Anyone looking at Greece’s recent battle with its creditors would have wondered what became of national democracy. A radical but democratically elected government was forced into an impossible position during bailout negotiations with foreign institutions, the likely result being the collapse of that government. As 2011 demonstrated, when the technocrats Mario Monti and Lucas Papademos were imposed on Italy and Greece respectively, democratic governments who don’t comply can be ejected.

But, if we look again at the UK now, the future threat to democracy should also be of concern. In 2010, under cover of austerity cuts it became clear that the real intention of the first Cameron government was to cut back the UK State and with it, democratic accountability. Cuts to local and central government, linked to marketization, out-sourcing and privatization, were the tried and tested routes. All the building blocks were put in place for future full-scale privatization of higher education, the NHS, the justice system and schools. When the not so small matter of European membership is decided, the alpha testing period will be over and privatizations will be rolled out. Each of these steps has already begun undermining democratic tenets, from diminishing access to legal representation, to a discarding of critical social science education subjects, to large scale outsourcing of public functions to private contractors under opaque deals.

However, that drip of anti-democratic forces, being rolled out under cover of austerity in 2010, has suddenly become a flood in 2015. In recent weeks, it has become clear that the current agenda of the Conservatives is to ruthlessly attack any potential lines of future opposition to its plans and its attempts to win the 2020 election. First has come a budget driven more by a desire to wrong-foot the Labour Party than actually restore the economy. Second, has been the shoddy attempt to slip through EVEL (English Votes for English Laws) without proper debate or via the normal consultation and legislative process. The main aim here is to exclude large numbers of opposition MPs from key parts of the political process. It’s also designed to make any future Labour government or Labour-SNP coalition unworkable.

Third, has come attempts to make strike action almost impossible to carry out and further attacks on a union movement which is a shadow of what it once was. No-one seriously believes the UK union movement can still be held culpable for the UK’s economic failures. And slipped into these proposals comes an important change to the union political levy that will greatly cut back Labour Party income. Like EVEL, such an issue of party funding has always been debated more openly, rather than being shoved into another bill.

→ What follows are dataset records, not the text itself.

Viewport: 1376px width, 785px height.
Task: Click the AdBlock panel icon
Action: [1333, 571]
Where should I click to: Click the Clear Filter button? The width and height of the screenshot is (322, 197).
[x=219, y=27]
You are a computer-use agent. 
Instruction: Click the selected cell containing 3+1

Last of all comes the attack on the BBC. The BBC is no supporter of the left. Despite the endless complaints of Conservative MPs and the right-wing press, studies of BBC news usually find it is naturally more supportive of the market and establishment agenda. But, at the same time, the BBC does not fall into line with the UK print media, 80% of which is rabidly pro-Tory, and even more so now than at the height of the Thatcher years. If the BBC can be cut back, privatized and backed into a small corner, even ordinary centre views (let alone centre-left ones) will be even further diminished. Perhaps we should be asking what ruse do the Conservatives have in mind for legally dispensing with the Guardian, Daily Mirror and the Trews?

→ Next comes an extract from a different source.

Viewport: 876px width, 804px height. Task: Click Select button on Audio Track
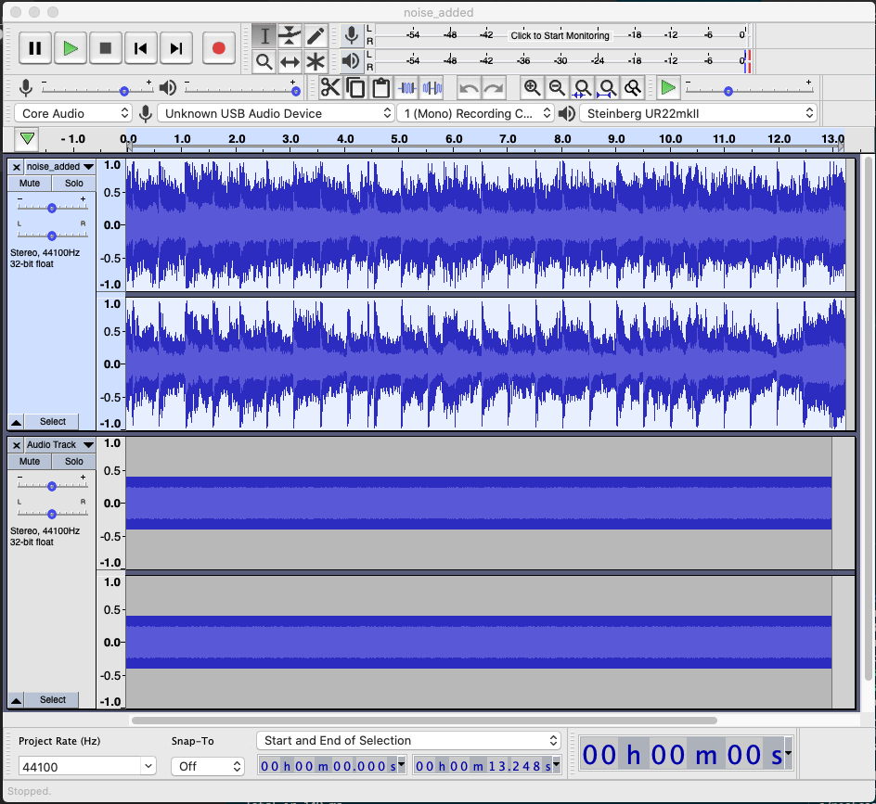point(53,699)
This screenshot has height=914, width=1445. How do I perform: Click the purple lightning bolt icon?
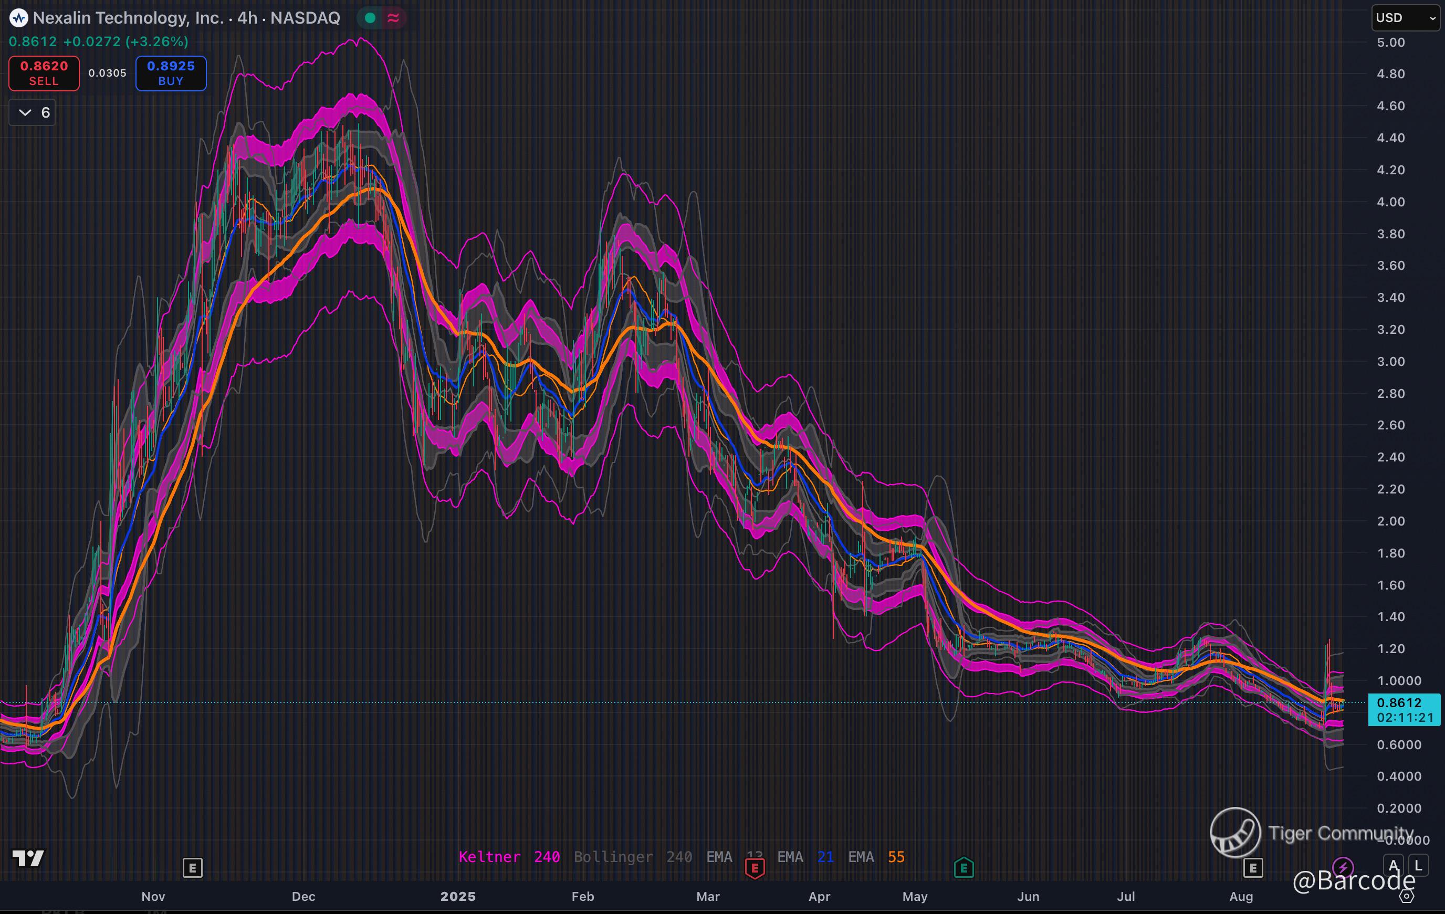click(1342, 867)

All this is happening in a balmy summer period, when many have already gone on holiday, and the Labour Party remains leaderless. None of this is coincidence. And while Labour is trying to find itself, and suntans are being cultivated, the means of future opposition are being shut down in every direction. We are in the midst of a far right coup. The Greek and British cases may be very different but both leave one wondering how free-market financiers and technocrats are undermining the democratic process. In Greece they are operating from outside the country. In the UK they are working directly inside Westminster.